The education portion of the mid biennium review (MBR), SB316, has now been completed. Below is the synopsis document produced by Ohio's legislative services commission (LSC).

Some of the highlights and lowlights:

  • Third-grade reading guarantee – retention
  • Requires the State Board of Education to determine the "cut" score, progressively adjusting it upwards until the retention requirements apply to students who do not receive at least a "proficient" score. Prohibits the State Board from designating a level lower than "limited." Not later than December 31, 2013, requires the State Board to submit to the General Assembly recommended changes to the scoring ranges of the state achievement assessments necessary for the successful implementation of the common core curriculum and assessments in the 2014-2015 school year.

    It's a huge unfunded mandated (only a paltry $13 million was attached to this effort), with only a few exceptions for students carved out. We suspect this provision will be revisited in the very near future once legislators start hearing from angry parents.

    Also included int he law is a section that, not later than February 28, 2013, the State Board of Education and the Early Childhood Advisory Council jointly to develop legislative recommendations on the state's policies on literacy education of children from birth to third grade.
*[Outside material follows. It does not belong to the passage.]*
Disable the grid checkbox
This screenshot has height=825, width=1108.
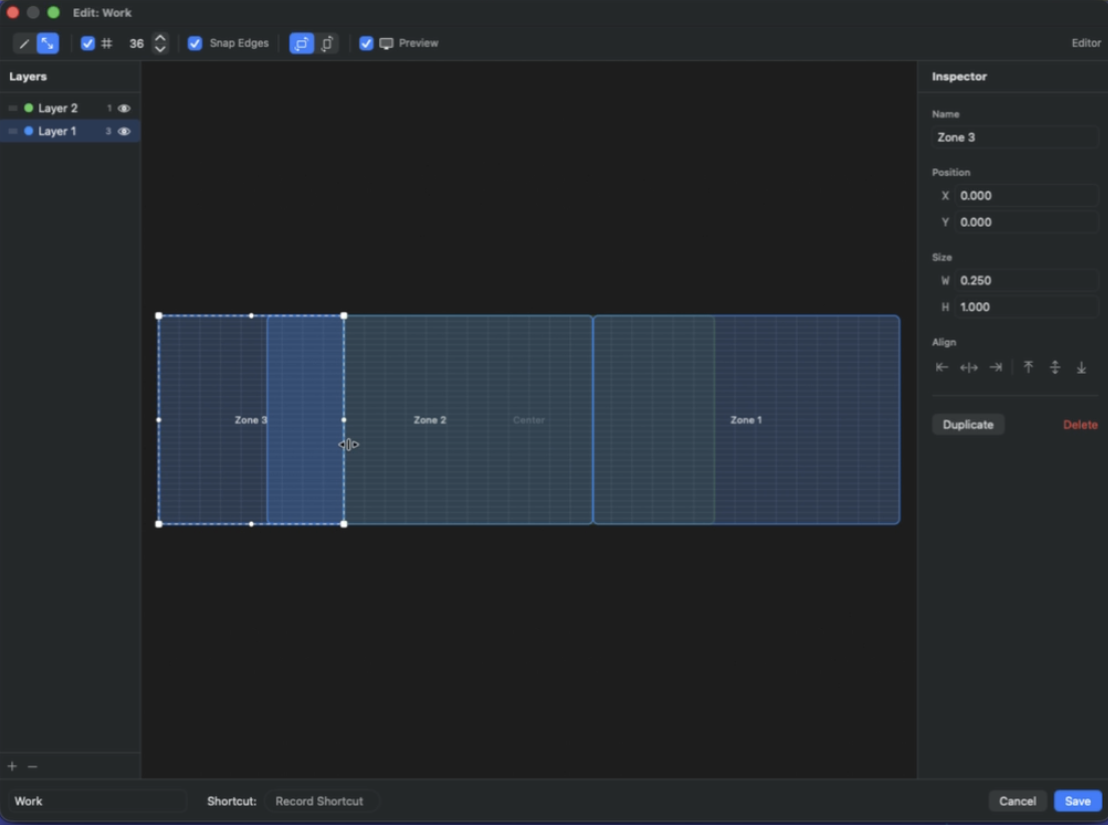[88, 44]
From birth!

  • District and building academic performance ratings
  • This didn't make the bill. The legislature received a lot of push back from a broad range of interests that didn't like the idea of downgraded schools in short order, right before tougher common core standards were also to be introduced.
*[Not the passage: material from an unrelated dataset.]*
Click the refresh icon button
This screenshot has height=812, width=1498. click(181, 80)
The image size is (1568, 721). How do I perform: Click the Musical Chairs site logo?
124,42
  • Performance indicators for dropout prevention and recovery programs
  • These are some of the worse charter schools in the country, not just the state. They have avoided accountability for poor performance for a long time. Initially SB316 contained provisions to hold them accountable, however those provisions were also stripped and replaced with provisions requiring the adoption of performance indicators for dropout prevention and recovery programs operated by school districts and community schools with provisions for a separate rating system specifically for community schools that operate dropout prevention and recovery programs, to be used beginning with the 2014-2015 school year. No rush there, then.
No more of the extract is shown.